## [PROBLEM STATEMENT]
Skip the images; return every entry exactly.

## [Data excerpts]
● ● ● ●
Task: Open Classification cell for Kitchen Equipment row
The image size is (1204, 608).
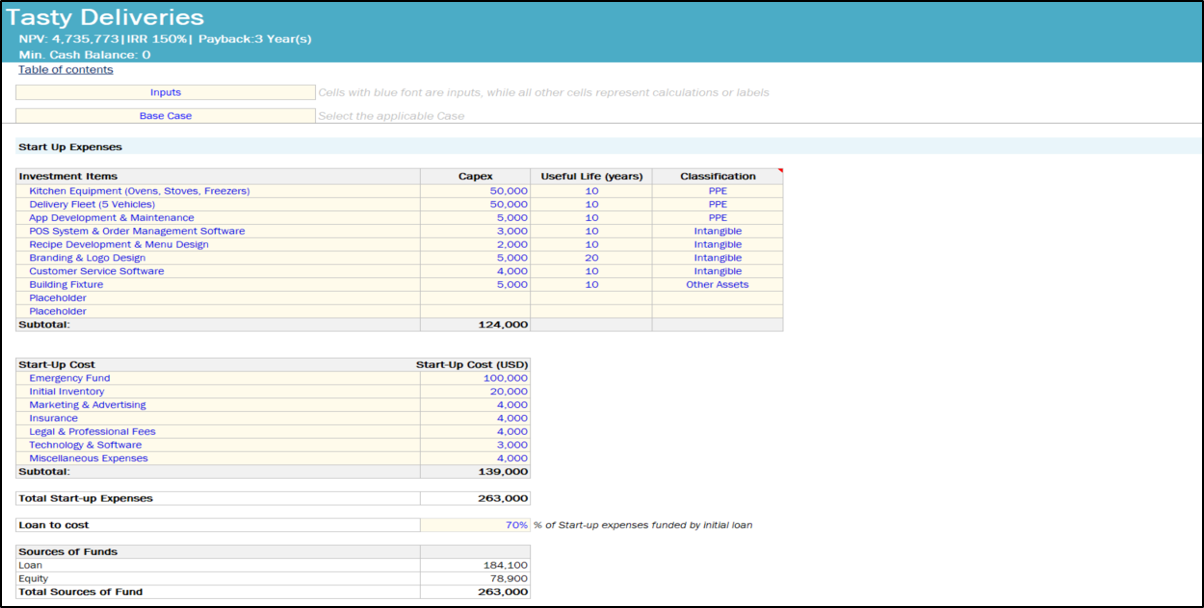Action: pos(717,191)
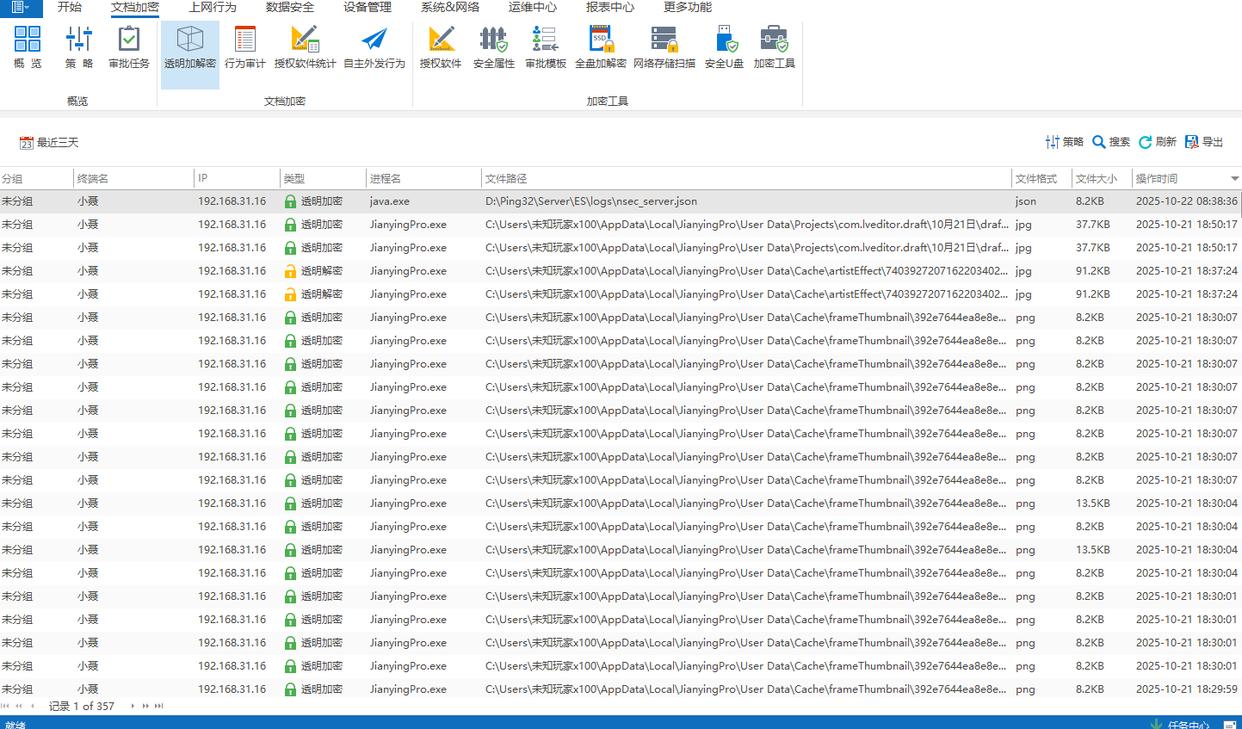Viewport: 1242px width, 729px height.
Task: Open 最近三天 date range filter
Action: click(x=48, y=143)
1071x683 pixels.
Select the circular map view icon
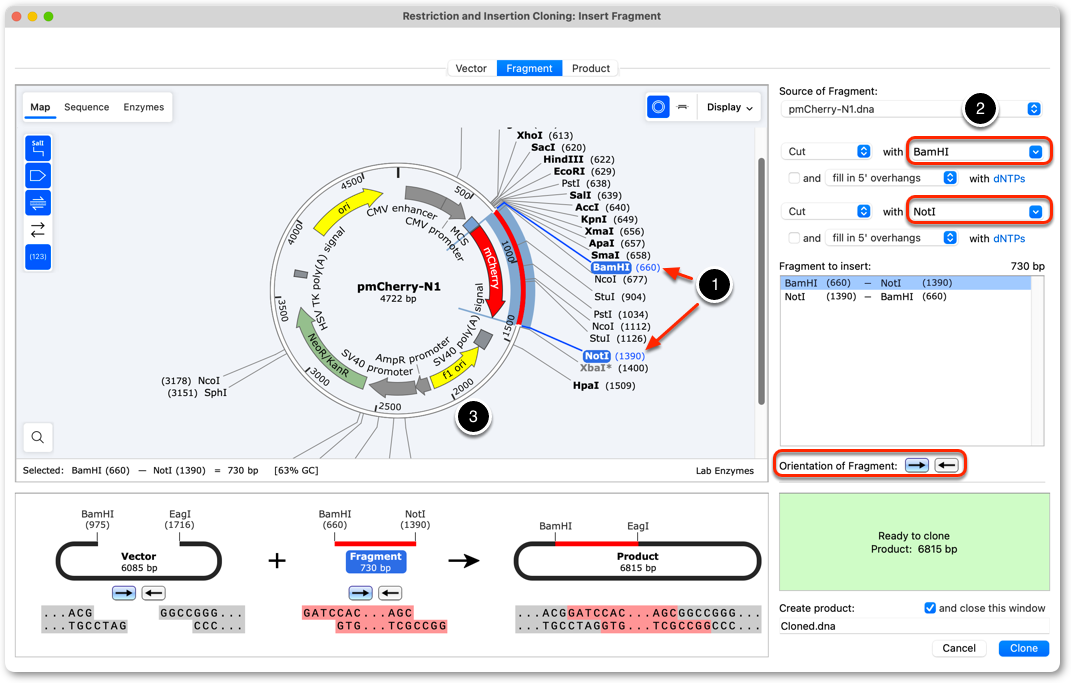click(x=658, y=107)
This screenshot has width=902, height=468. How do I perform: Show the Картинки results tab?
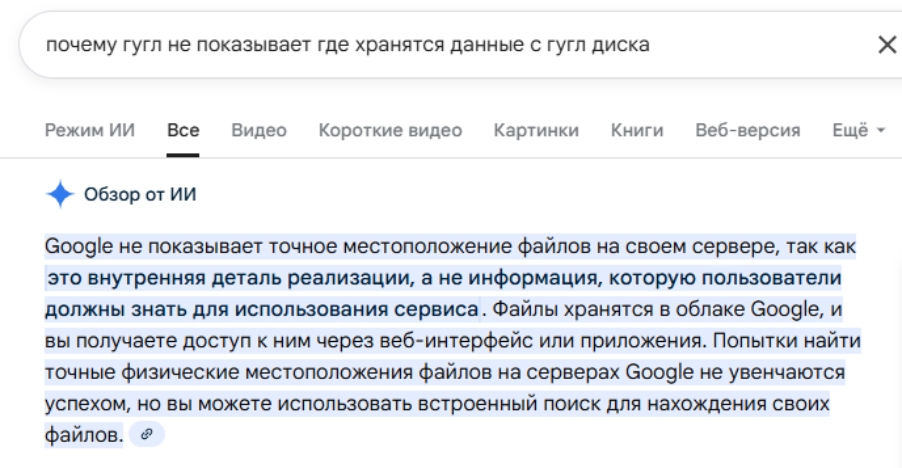(536, 131)
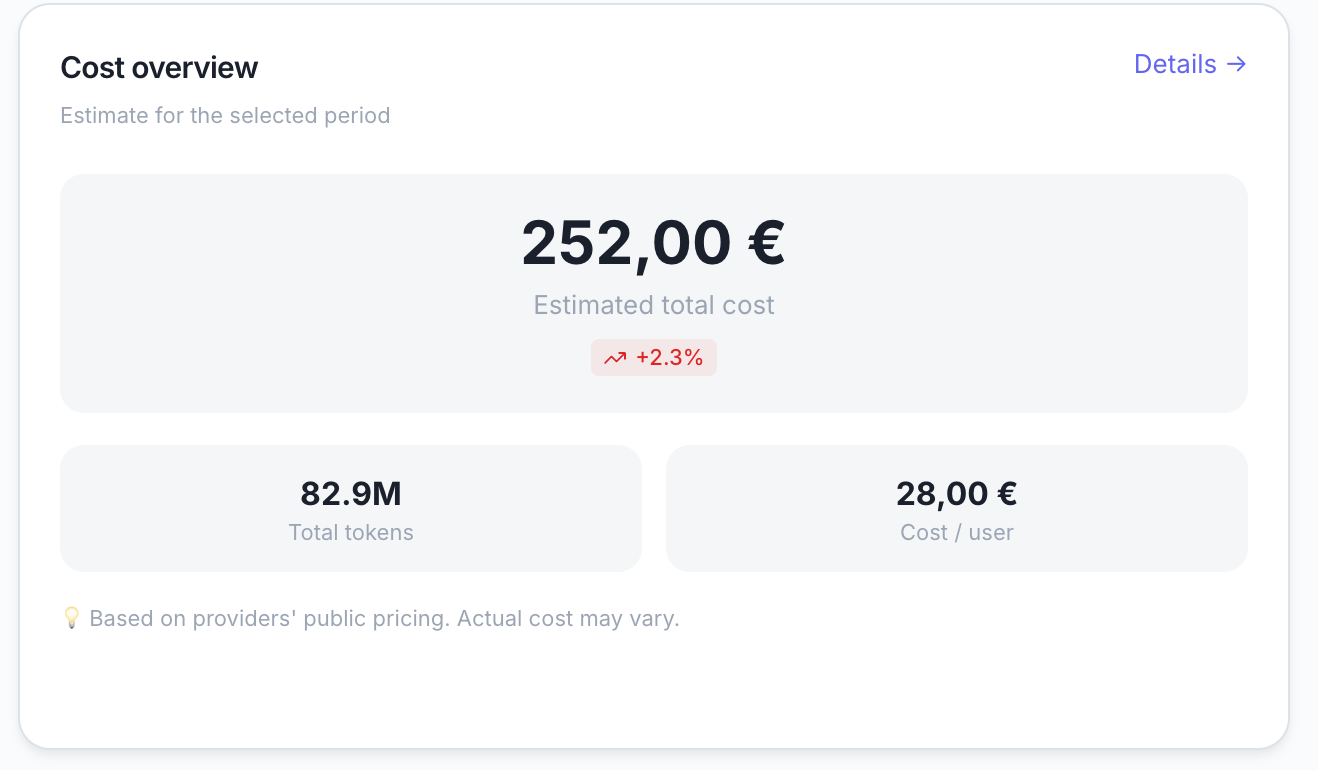Select the +2.3% change badge
The height and width of the screenshot is (770, 1318).
click(654, 358)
● ● ● ●
## [SOLUTION]
Task: Open Classification cell for Kitchen Equipment row
The image size is (1204, 608).
Action: pos(717,191)
Viewport: 1242px width, 729px height.
Task: Open 最近三天 date range filter
Action: click(x=48, y=143)
1071x683 pixels.
Select the circular map view icon
click(x=658, y=107)
This screenshot has width=902, height=468. How do I perform: Show the Картинки results tab?
(536, 131)
Select the +2.3% change badge
The height and width of the screenshot is (770, 1318).
click(654, 358)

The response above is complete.